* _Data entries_
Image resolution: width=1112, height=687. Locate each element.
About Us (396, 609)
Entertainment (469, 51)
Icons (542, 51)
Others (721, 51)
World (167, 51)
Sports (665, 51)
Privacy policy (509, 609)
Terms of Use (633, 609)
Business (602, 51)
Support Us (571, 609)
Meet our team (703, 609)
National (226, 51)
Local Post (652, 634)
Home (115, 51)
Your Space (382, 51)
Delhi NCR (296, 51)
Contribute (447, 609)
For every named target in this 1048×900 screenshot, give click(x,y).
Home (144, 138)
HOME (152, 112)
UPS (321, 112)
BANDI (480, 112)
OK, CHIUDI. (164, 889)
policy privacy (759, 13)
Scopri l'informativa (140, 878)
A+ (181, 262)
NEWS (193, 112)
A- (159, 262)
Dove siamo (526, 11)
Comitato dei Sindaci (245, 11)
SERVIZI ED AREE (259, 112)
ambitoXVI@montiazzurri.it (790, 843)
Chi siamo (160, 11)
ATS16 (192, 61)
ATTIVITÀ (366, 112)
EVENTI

* _WHAT YOU WILL DO_
Can you rewrite all the items above with "Sports" swapped for "Athletics", leaving everything else untouched?

* _WRITTEN RESPONSE_
Image resolution: width=1112, height=687. Locate each element.
About Us (396, 609)
Entertainment (469, 51)
Icons (542, 51)
Others (721, 51)
World (167, 51)
Athletics (665, 51)
Privacy policy (509, 609)
Terms of Use (633, 609)
Business (602, 51)
Support Us (571, 609)
Meet our team (703, 609)
National (226, 51)
Local Post (652, 634)
Home (115, 51)
Your Space (382, 51)
Delhi NCR (296, 51)
Contribute (447, 609)
For every named target in this 1048×900 screenshot, give click(x,y).
Home (144, 138)
HOME (152, 112)
UPS (321, 112)
BANDI (480, 112)
OK, CHIUDI. (164, 889)
policy privacy (759, 13)
Scopri l'informativa (140, 878)
A+ (181, 262)
NEWS (193, 112)
A- (159, 262)
Dove siamo (526, 11)
Comitato dei Sindaci (245, 11)
SERVIZI ED AREE (259, 112)
ambitoXVI@montiazzurri.it (790, 843)
Chi siamo (160, 11)
ATS16 (192, 61)
ATTIVITÀ (366, 112)
EVENTI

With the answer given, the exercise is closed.